Friday, December 31, 2004

As posted on Muscle68.Blogspot.com:

I watch porn.

Fuck it.

No shame in it.

I can talk about watching porn, too.

Ryan watches porn.

Savannah Samson, right Ryan? I'll send you those vids eventually.

I'm married.

Yes. We have sex.

Is it enough sex?

I don't think there is such thing as "enough" when it comes to sex.

I wake up wanting to have sex.

And when I don't get it, I jack off.

While watching porn.

It seems demented.

But is it?

I mean, I don't download all this porn just to watch it.

I spank my monkey while watching it.

I choke the chicken to it.

And now my wife watches it with me.

Which is good and bad at the same time.

Because now, I really notice it when the girl has had a really bad boob job.
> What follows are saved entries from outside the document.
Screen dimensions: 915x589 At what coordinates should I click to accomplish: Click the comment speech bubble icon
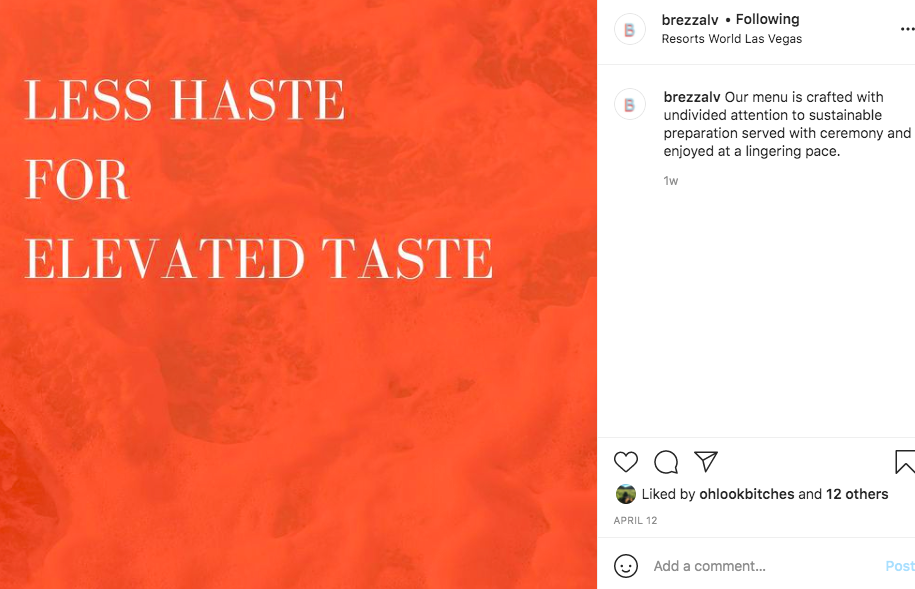pos(666,462)
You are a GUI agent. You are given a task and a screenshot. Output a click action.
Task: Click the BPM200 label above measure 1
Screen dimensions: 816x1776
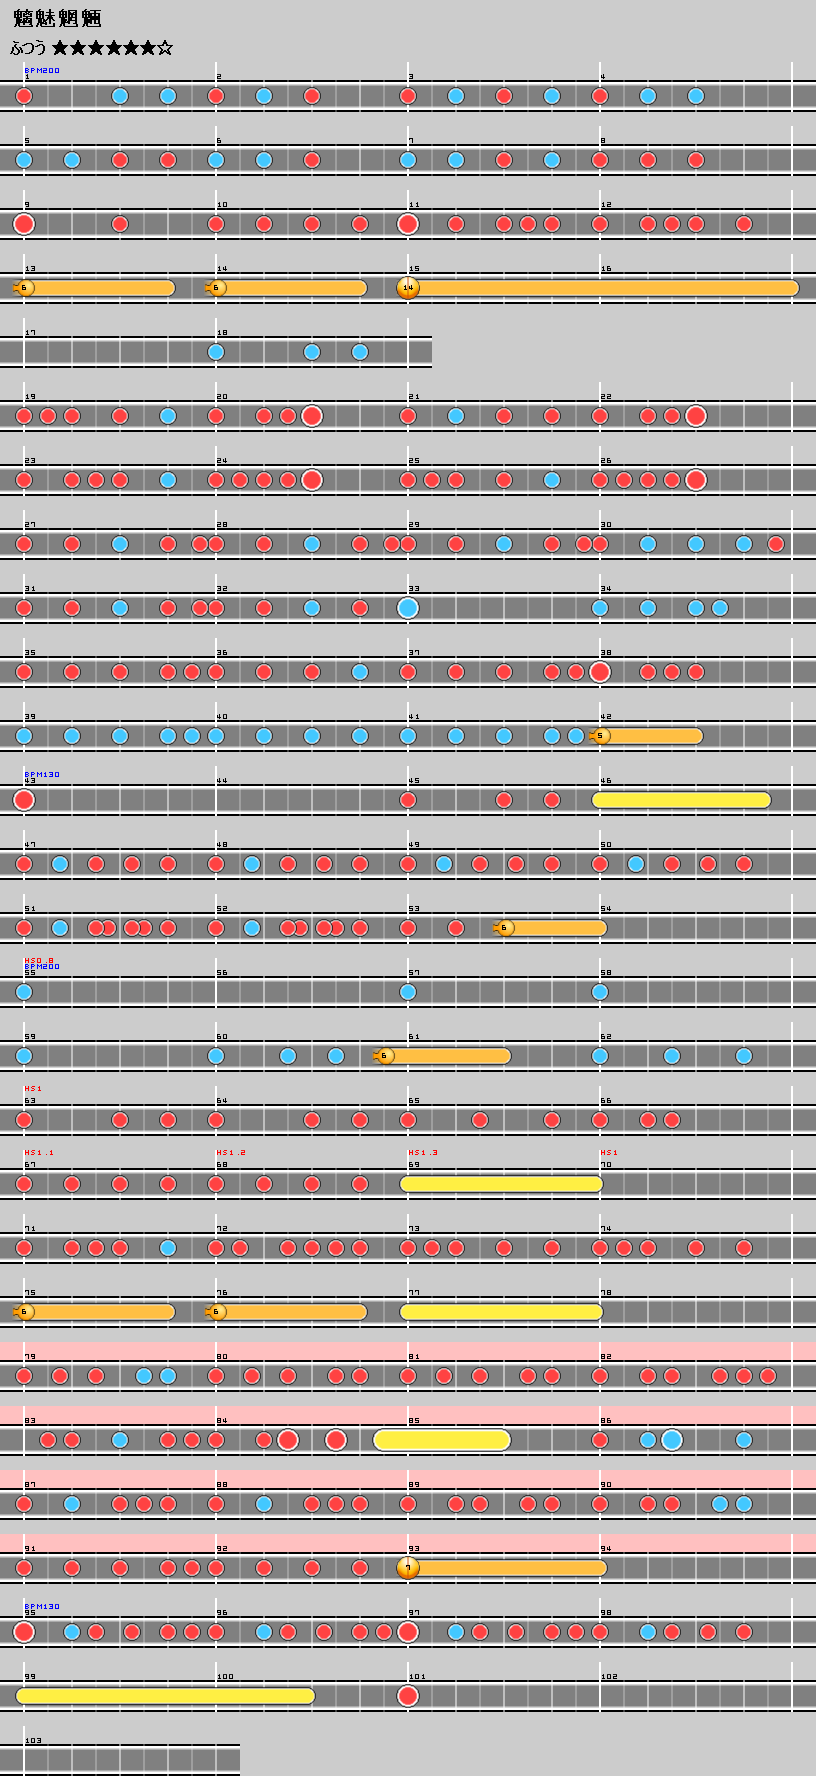[42, 71]
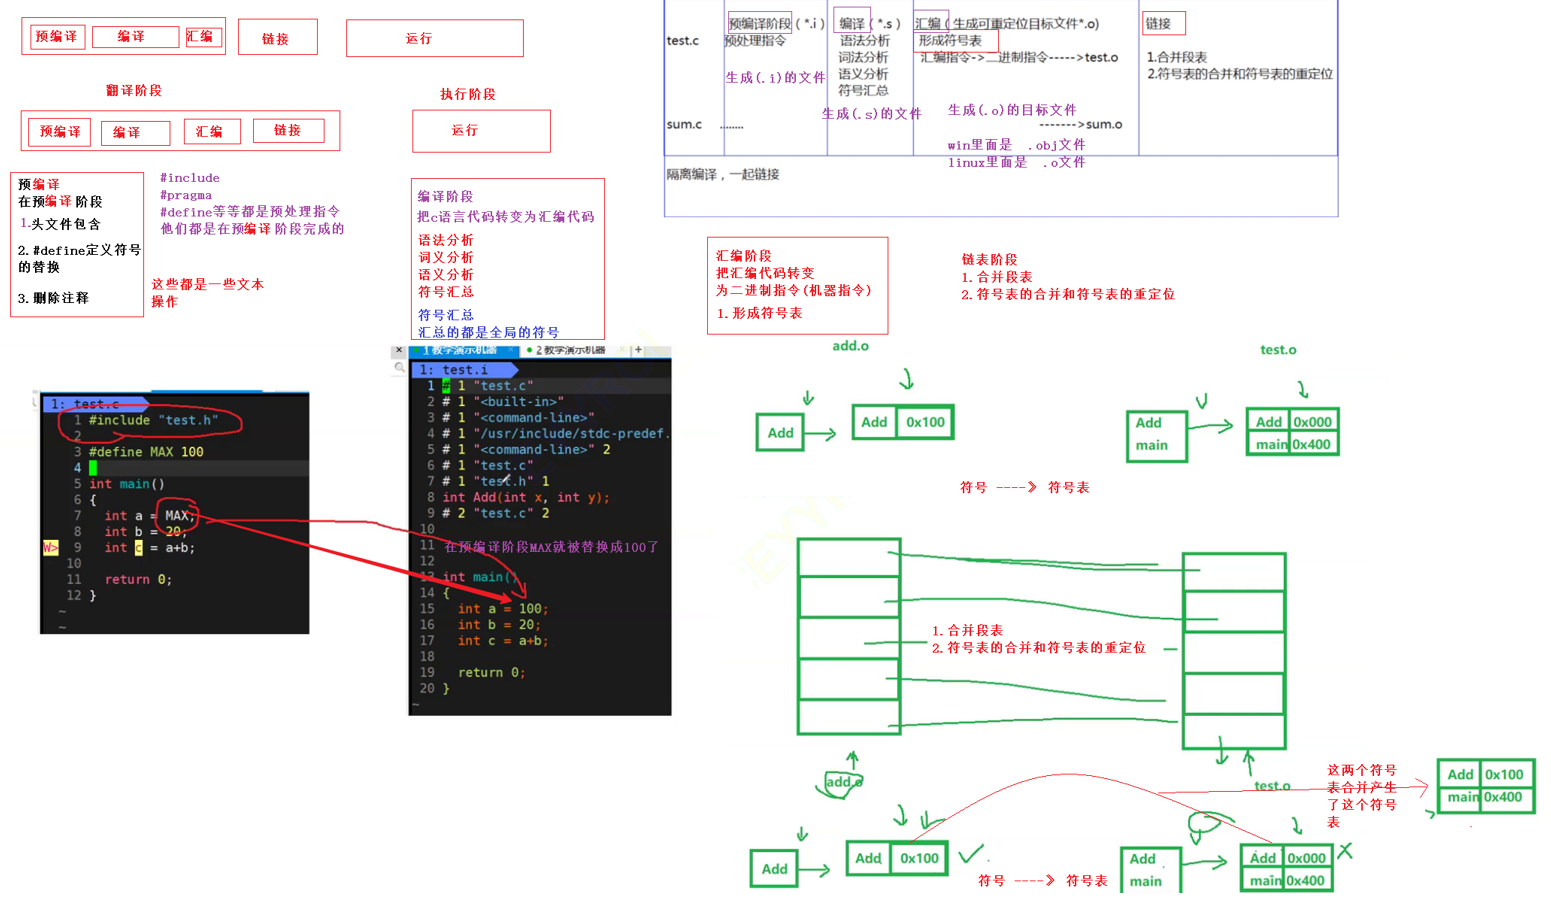Click the "隔离编译，一起链接" text
The width and height of the screenshot is (1551, 913).
coord(723,174)
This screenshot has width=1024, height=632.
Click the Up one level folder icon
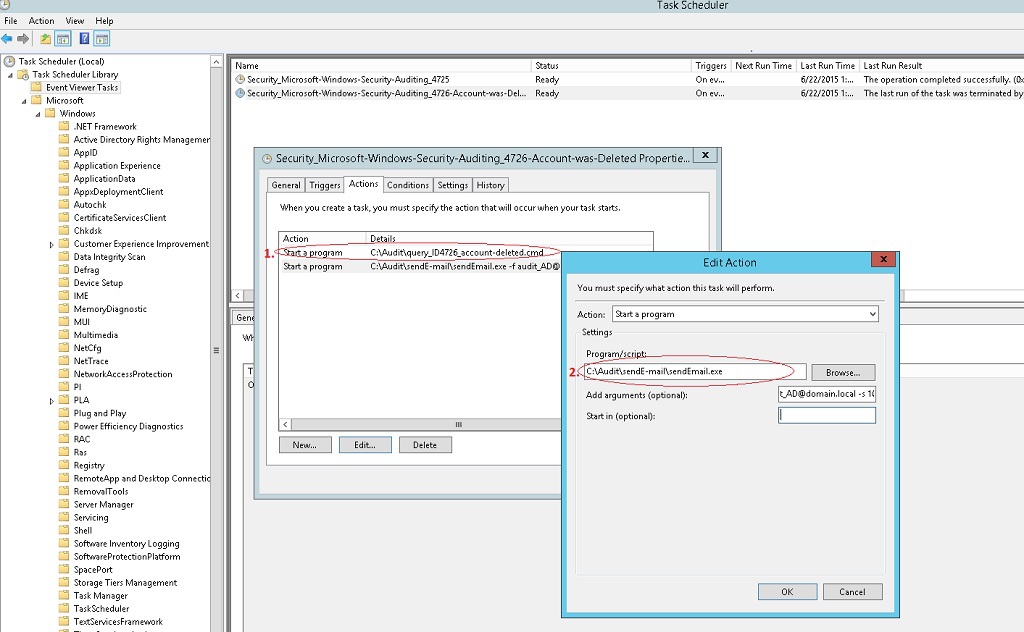[46, 39]
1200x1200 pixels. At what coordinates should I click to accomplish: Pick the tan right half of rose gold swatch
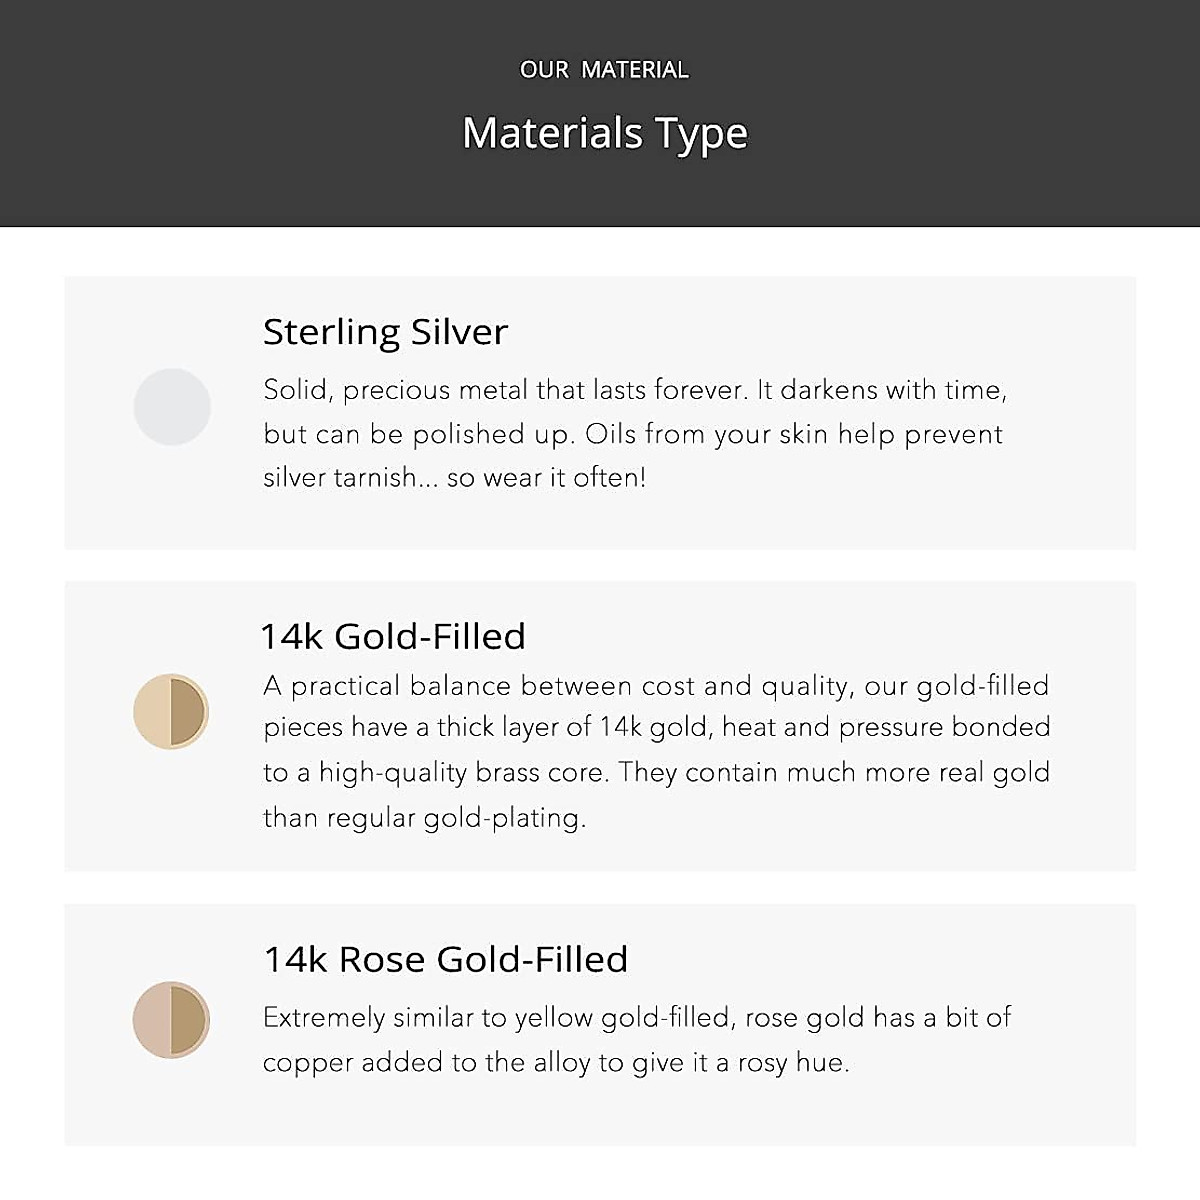click(x=188, y=1019)

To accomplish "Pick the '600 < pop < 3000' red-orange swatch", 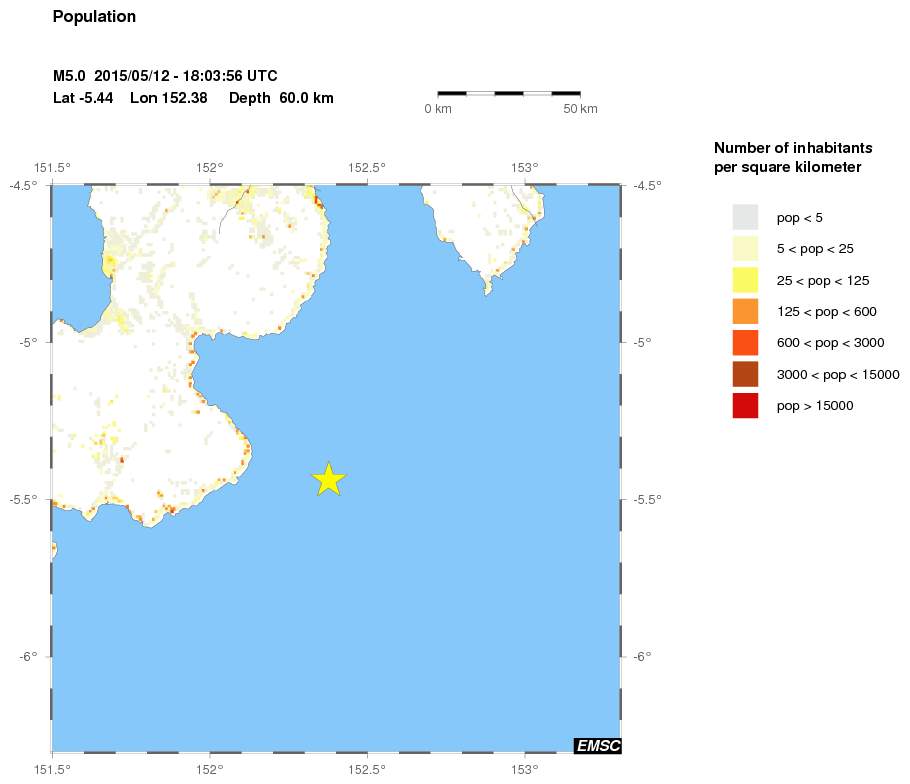I will click(745, 343).
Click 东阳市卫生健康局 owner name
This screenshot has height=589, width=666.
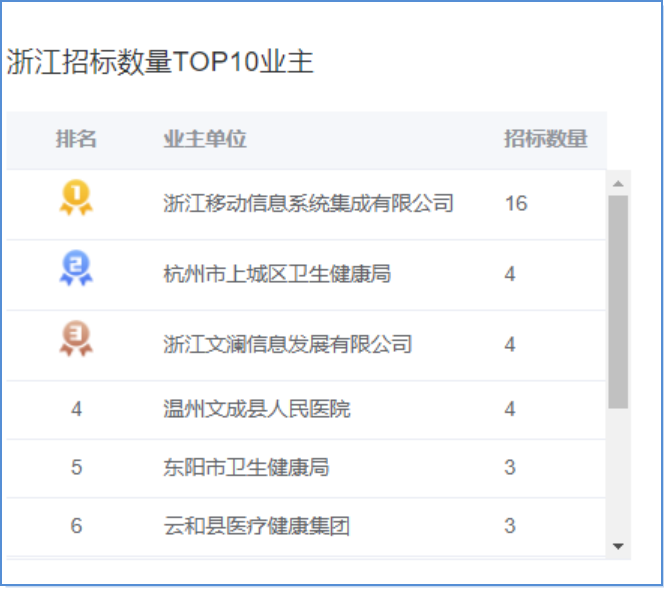(246, 468)
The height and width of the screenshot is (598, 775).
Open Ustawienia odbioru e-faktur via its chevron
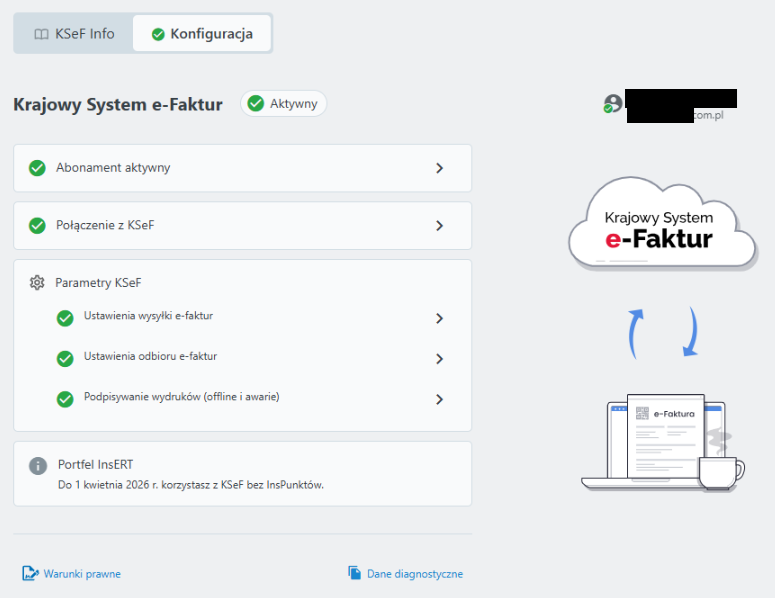click(x=439, y=359)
Or how badly women of "Ethnicity" are stereotyped to the point where it's laughable because apparently someone thinks that all Asian pornstars should speak like the prostitutes in "Full Metal Jacket" and get off on it.

Or when a girl sucks a dick that was just inside her ass and the possible health issues that could ensue.

And I can no longer get off when the girl turns backwards towards the camera and says "Put it in my ass".

Why can I no longer enjoy this once simple porn pleasure?

Because of all the times my wife rolled her eyes and laughed at the corniness of the situation.

I've become a porn critic.

Is there such a thing?

I mean, damn. I used to be able to jack off to the fist 5 minutes of "Silk Stalkings".

And before that, I used to be able to jack off to the lingerie section in the latest Macy's Sunday ad.

But those times are gone.

It's literally right at our finger tips.

Anyone can download an infinite amount of porn.

I'm not complaining.

It seems all positive to me.

But I can see how porn has noticeably demented my perception of what sex "should" be.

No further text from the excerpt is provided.